## The problem:
Reproduce the material word for word, starting at the line containing "Given: Restart the" and ending at the line containing "The image size is (1288, 936).".

## Rows:
┄┄┄┄┄┄
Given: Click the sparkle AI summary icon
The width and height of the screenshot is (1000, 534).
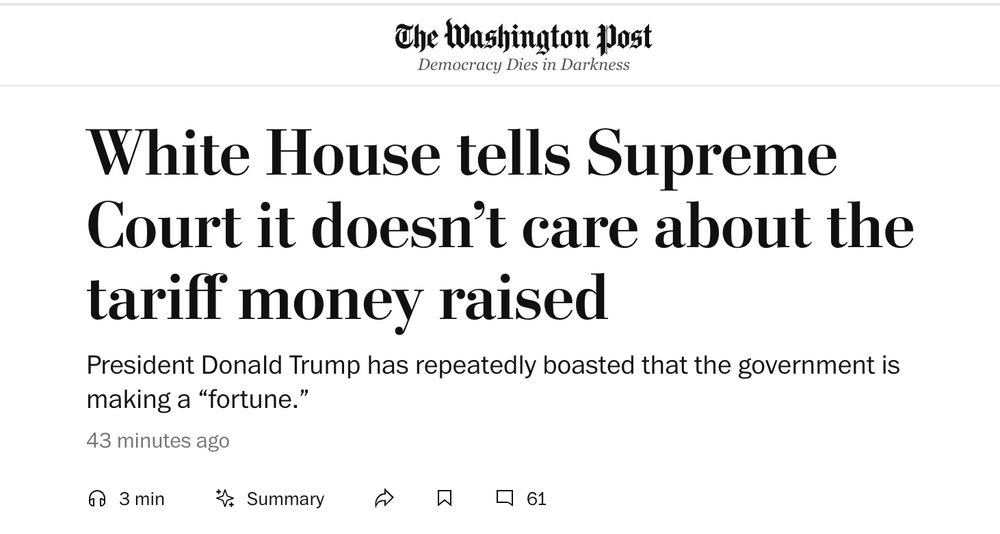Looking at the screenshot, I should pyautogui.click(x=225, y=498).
┄┄┄┄┄┄
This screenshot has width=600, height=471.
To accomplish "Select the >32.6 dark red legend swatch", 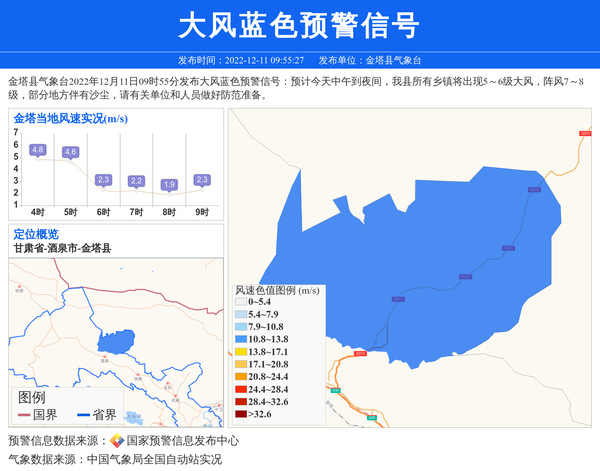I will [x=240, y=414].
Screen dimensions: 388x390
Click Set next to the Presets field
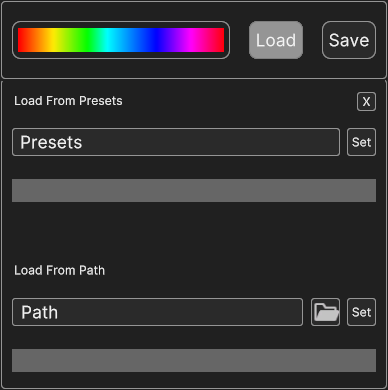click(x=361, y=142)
┄┄┄┄┄┄
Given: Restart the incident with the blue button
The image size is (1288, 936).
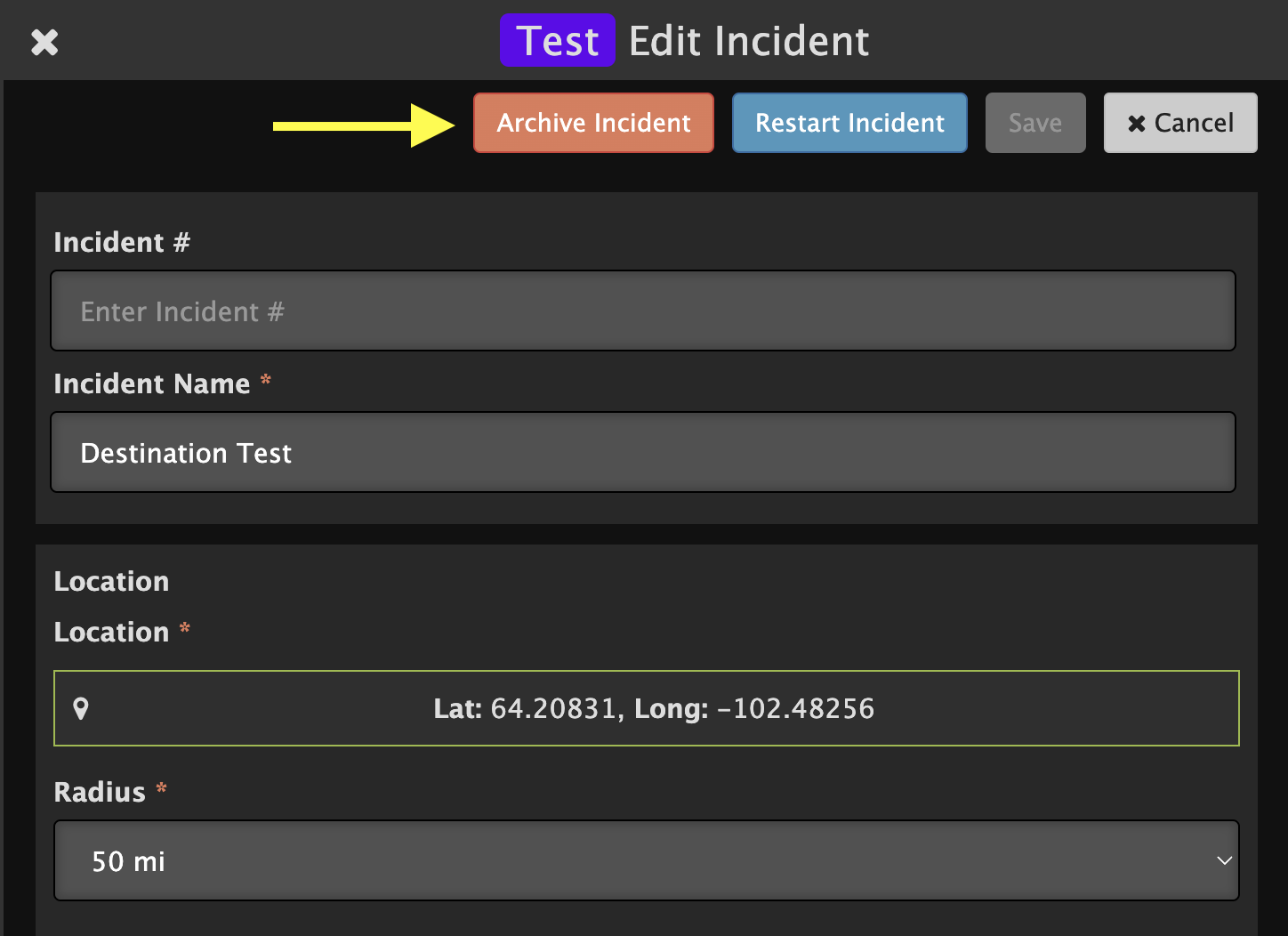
┄┄┄┄┄┄
## Answer to this problem:
Given: Restart the incident with the blue button
The image size is (1288, 936).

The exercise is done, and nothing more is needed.